A comunidade internacional voltou sua atenção para a situação dos moradores de Gaza e os efeitos do bloqueio israelense ao território após o ataque do Exército de Israel contra a "Frota da Liberdade", que levava ajuda humanitária a Gaza, deixando nove ativistas mortos e dezenas de feridos.
O governo israelense decidiu suavizar as regulações do bloqueio facilitando a entrada de bens de uso civil e de materiais para projetos civis ao território governado pelo movimento islamita Hamas desde 2007, anunciou o gabinete do premiê de Israel, Benjamin Netanyahu.
Gaza, que tem 80% de seus 1,5 milhão de habitantes dependem da ajuda internacional para viver, está submetida a um intenso bloqueio imposto por Israel há três anos.
O gabinete de segurança israelense, integrado pela metade dos membros do governo, decidiu ao fim de dois dias de discussões "liberalizar o sistema mediante o qual os bens de uso entram em Gaza e amplie o fluxo de materiais para projetos civis que sejam realizados sob supervisão internacional", indica o comunicado do gabinete.

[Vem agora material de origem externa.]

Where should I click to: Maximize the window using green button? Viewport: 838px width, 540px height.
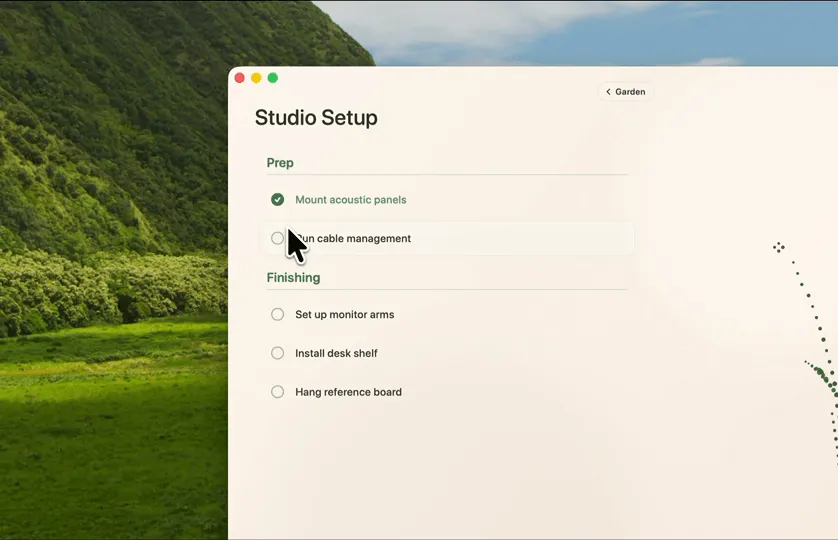273,78
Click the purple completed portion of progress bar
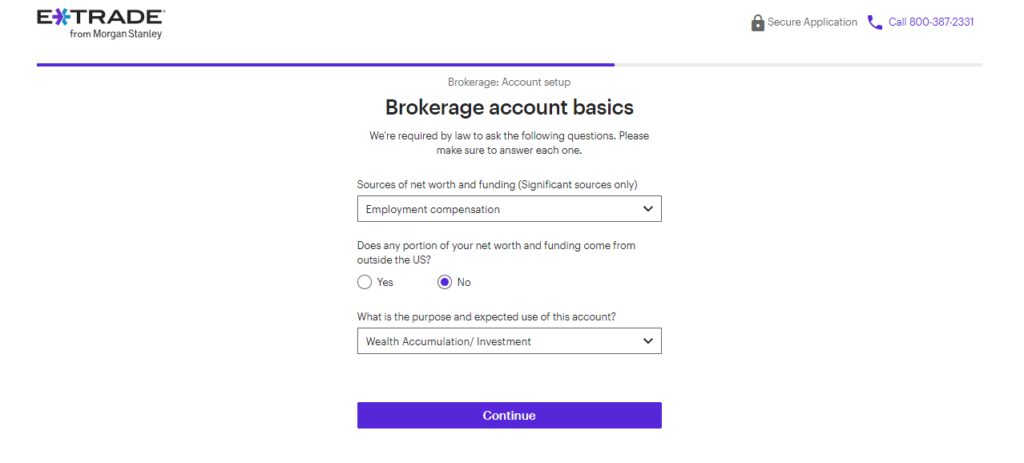This screenshot has width=1024, height=463. click(325, 65)
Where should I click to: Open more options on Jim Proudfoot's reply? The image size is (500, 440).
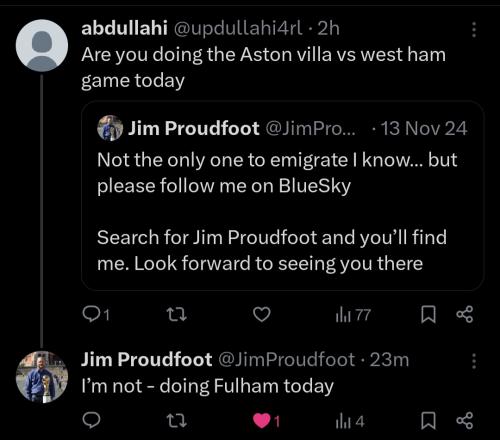click(474, 361)
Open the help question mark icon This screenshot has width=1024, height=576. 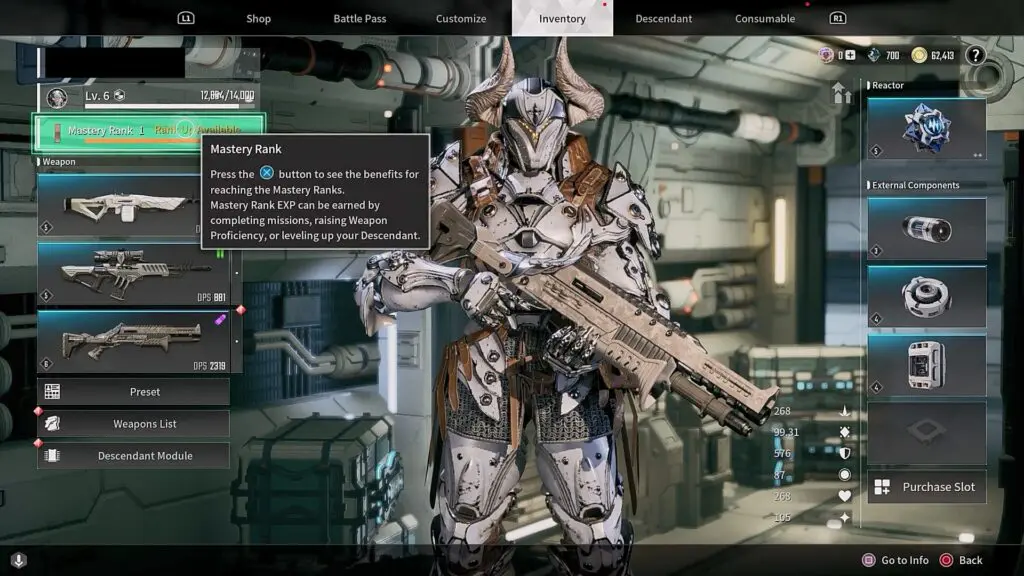click(976, 56)
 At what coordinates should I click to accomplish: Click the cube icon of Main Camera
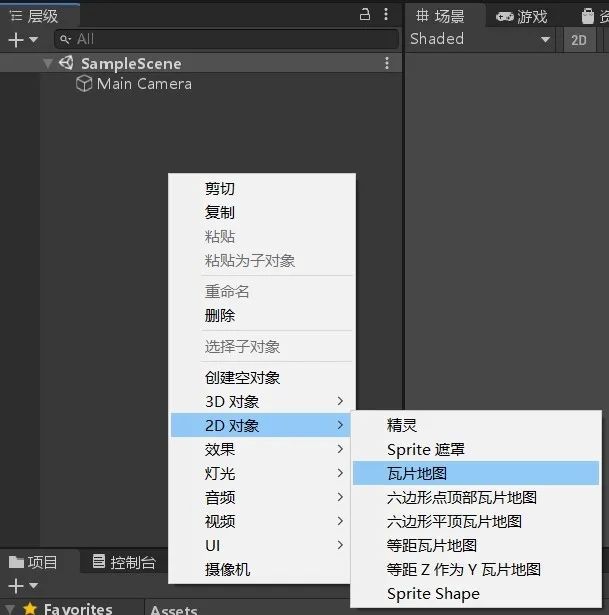(x=84, y=84)
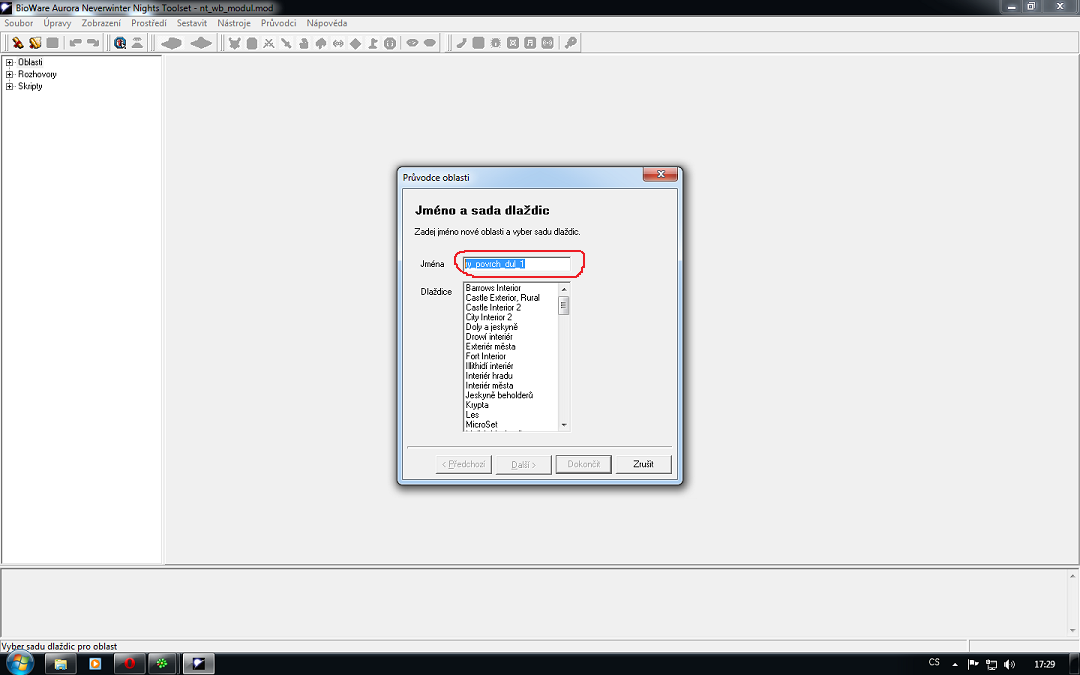1080x675 pixels.
Task: Expand the Oblasti tree node
Action: (10, 62)
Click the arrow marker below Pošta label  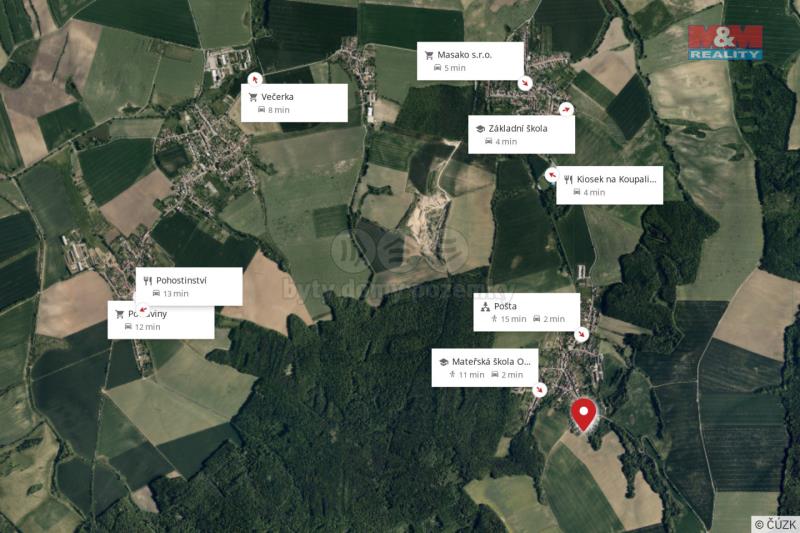pyautogui.click(x=581, y=335)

No entanto, Israel "manterá os atuais procedimentos de segurança para impedir a entrada de armas e material militar", acrescenta o texto.
O comunicado se abstém de especificar quais serão as medidas concretas e se limita a assinalar que o gabinete de segurança manterá novas reuniões no próximo dias.
Netanyahu já havia advertido que Israel manteria o bloqueio marítimo de Gaza. O gabinete de segurança voltou a pedir, por outro lado, o apoio da comunidade internacional para obter a libertação do soldado israelense Gilad Shalit, capturado por um comando palestino em junho de 2006 e que continua em mãos do Hamas.
Após o anúncio de Israel, a organização Anistia Internacional (AI) pediu para o país levantar totalmente e sem demora o bloqueio imposto a Gaza. Para o diretor para Oriente Médio e Norte da África da AI, Malcolm Smart, a decisão de Israel não é o suficiente.